- Born: Catherine-Gertrude Jérémie 22 September 1664 Quebec City, New France
- Died: 1 July 1744 (aged 79) Montreal, New France
- Known for: One of the earliest botanists in Canada; first known female naturalist in New France; applying Indigenous medicinal knowledge to women's health
- Scientific career
- Fields: Midwifery, botany, herbalism

= Catherine Jérémie =

Early naturalist and midwife in New France

Catherine Jérémie (1664–1744) was a French-Canadian midwife and botanist in New France.

== Early life and family ==
Catherine Jérémie was baptized in Champlain, Quebec, on September 22, 1664, to Jeanne Pelletier and trader Noël Jérémie. She was the eldest of 11 siblings; She was proceeded by Marie-Charlotte (baptized April 26, 1667), Nicolas (baptized February 1669), Francois (baptized 1671), Marie-Madeleine (born 1674), Louis (born 1676), Ignace (born October 29, 1684), Marie-Jeanne (baptized July 28, 1678), Charlotte-Judith (baptized November 23, 1705), and finally Joseph (baptized August 6, 1687).

Jérémie married Jacques Aubuchon in Champlain, Quebec, on January 28, 1681, and together they had one daughter. On November 3, 1688, Jérémie married Michel LePailleur in Batiscan, Quebec. Jérémie and LePailleur together had 10 or 11 children.

Jérémie died July 1, 1744, in Montreal, Quebec.

== Scientific career ==
In 1702 Jérémie settled in Montreal with husband Michel LePailleur where she pursued her studies and research in botany and midwifery. She was particularly interested in the medicinal practices of the Indigenous populations of Canada. She studied these medicinal plant uses and further discovered many remedies. She applied these findings to her knowledge of women's health.

Jérémie was one of the earliest botanists in Canada and the first female naturalist known to date. She was known in the French scientific world for providing French naturalists with detailed reports of the plants they collected, and she sent her collections to the Jardin des Plantes in Paris, encouraged by the French Académie des Sciences in order to collect Canada's flora and fauna. Colony intendant Gilles Hocquart noted her practices as significant in his reports to France and these collections are now preserved at the Muséum National d'Histoire Naturelle in Paris. Overall, Jérémie made a large contribution to natural science in New France.

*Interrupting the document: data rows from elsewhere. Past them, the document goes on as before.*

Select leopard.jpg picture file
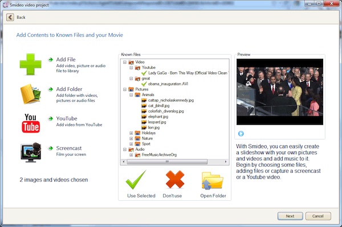Viewport: 342px width, 227px height. click(157, 122)
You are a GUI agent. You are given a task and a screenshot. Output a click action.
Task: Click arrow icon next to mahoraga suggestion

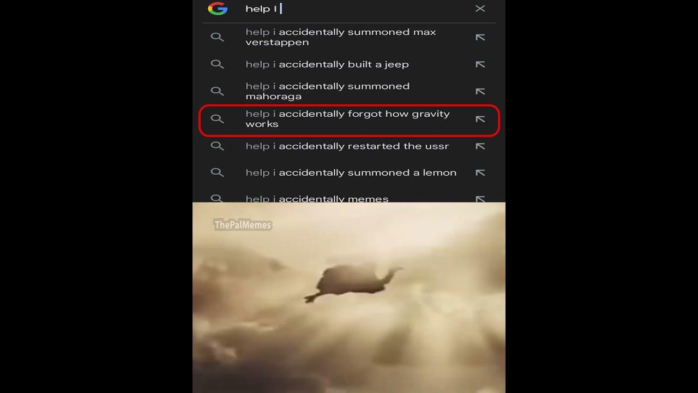coord(480,91)
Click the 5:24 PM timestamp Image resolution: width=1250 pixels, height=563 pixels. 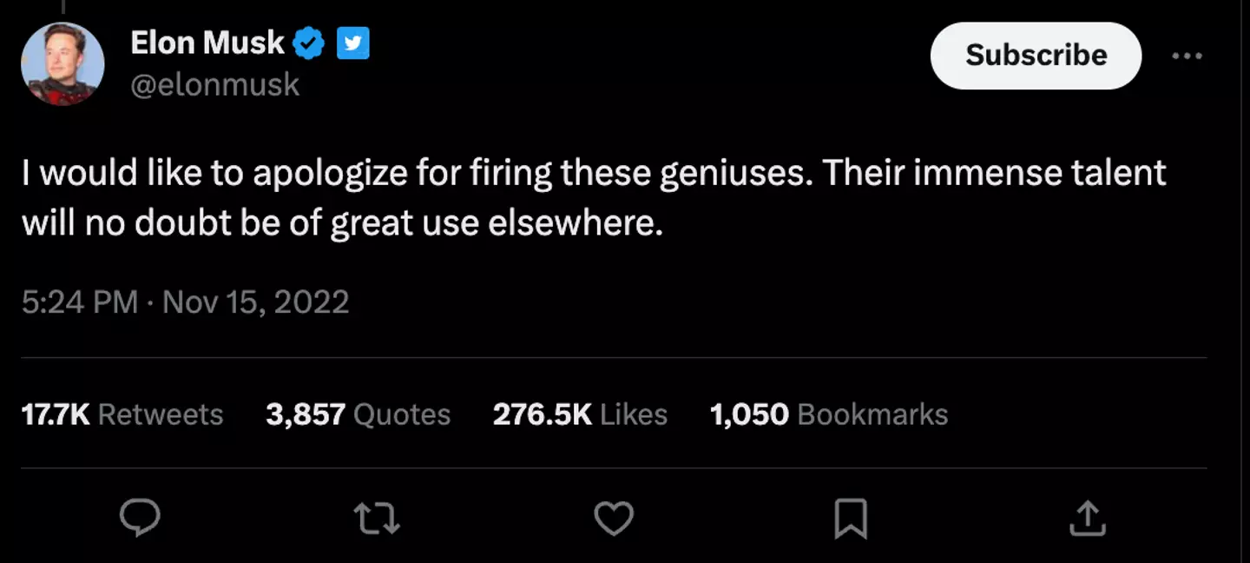tap(80, 301)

Jérémie's knowledge of herbal remedies increased her reputation and practice as a midwife, as she was able to apply these uses specifically to women's healthcare, such as abortion, pregnancy and birth. In the seventeenth and eighteenth centuries, most midwives engaged in a private practice, were less costly than doctors, and stayed at their client's homes for longer periods of time while helping with household chores. Jérémie used the interventionist approach to healthcare, which contradicted the laissez-faire approach of many English scholars. She soon became known as a famed midwife and was referred to as "la magicienne de ma vie au Quebec" (the magician of my life in Quebec) by one of her clients.